Use this free time in the morning to do what you think is important, don’t respond to what you think is urgent. If you’re one to get distracted by your phone, leave it on a desk somewhere. Put it out of sight.
Eliminate the urge to check social media, respond to messages, so on and so forth. By doing so, you will boost your productivity in many ways. By eliminating the possibility of slipping into an unproductive consumption state, you open the path to a task getting your undivided attention.
Context switching – as in jumping in between tasks, emails, lists, and conversations can kill your productivity. Our workdays are becoming more fragmented. That Slack notification during meetings can be way too tempting to open. Gerald Weinberg, psychologist, switching between tasks can lose up to 20-80% of your overall productivity.
Step 3: Have A Routine
Having a routine, specifically in the morning is a great way to get your day going in the right direction. Everybody has their own routine, whether it’s habitual or pre-determined.
Even if you don’t have a routine, you will find that if you examine each morning, you’re most likely doing the same things most of the time. So the real change comes from optimizing your existing routine.
Remove the unnecessary, add in the necessary. You can start with drinking water to kickstart your digestion and bodily functions. You can start with meditation to flow into the rest of the day.
Having some sort of routine that fits your lifestyle will help you enter into whatever mode you like, whether it’s for work, exercise or relaxation. Having a pre-work routine will help you combat the lack of motivation and assist you in getting things done.
Most people want to know about the routine of successful people. There’s merit to this, however, you don’t want to copy someone else routine entirely. They are not you, and you are not then.
Think, devise and develop a routine that fits your needs.

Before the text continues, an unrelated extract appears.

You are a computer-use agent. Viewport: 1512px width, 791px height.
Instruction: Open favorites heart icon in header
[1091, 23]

Productivity Strategies & Methodologies
Now let’s get into the actual methodology to improving this with productivity hacks:
Prioritize the Most Important Tasks
This is not theoretical in any way. Any to-do list will have tasks that are more important than others. If you’re the type of person to simply check things off, you’re probably getting the unimportant and unimportant stuff done together.

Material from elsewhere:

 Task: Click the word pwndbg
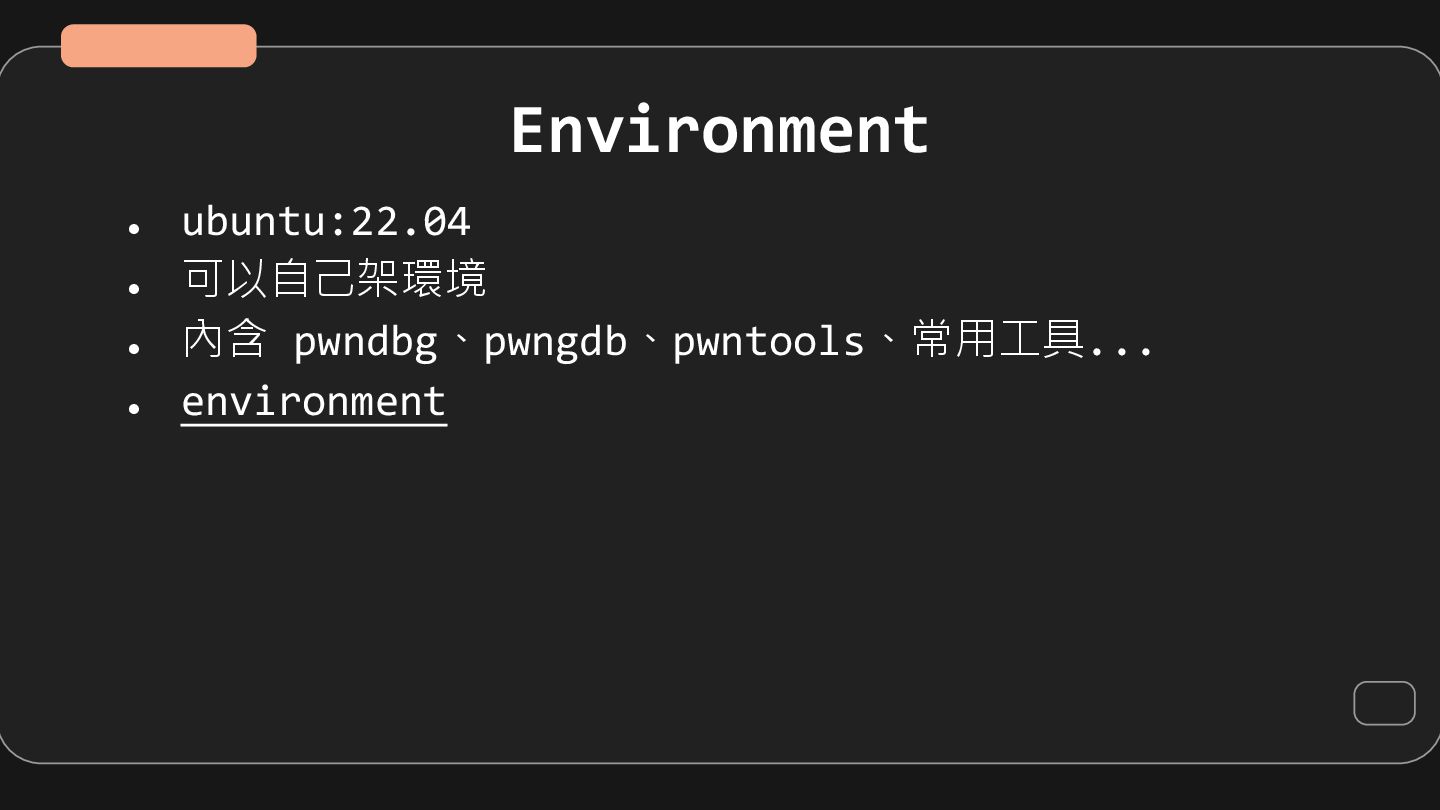tap(365, 342)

Having other tasks in the way of the important ones can result in procrastination. It’s quite easy to spend an entire day completing the tasks on your list without addressing the larger important goals.
Instead of doing this, spend some time in the morning deciding what is your most important task for the day. It should be something that you must finish before the day ends, no matter what.
With a new understanding of the importance of your life, you can create a more intricate and meaningful list of things to do.
The Great Work, Not Surface Work
We understand that some tasks are exceedingly difficult. But they are not impossible. To resolve this, great work is the only tool you can use to address the complexity of the task.
If you haven’t prioritized your tasks, there are some activities you could do with your eyes closed. On the other hand, some tasks are quite difficult. These tasks cannot be multitasked into completion.
You need to devote yourself and your mental efforts fully. Tasks that require you can contextualise as great work. The skill of intense focus is insurmountably uncommon, and if you can master it, you’re at a great advantage.
Some examples of this for me are
Strategizing business direction for StudioHawk
Sales – a lot of the time is spent in conversation, conversation takes and pure focus
Committing time to writing these blogs
The pay-off of the great work, it isn’t immediate, it may take months, years even to come to fruition.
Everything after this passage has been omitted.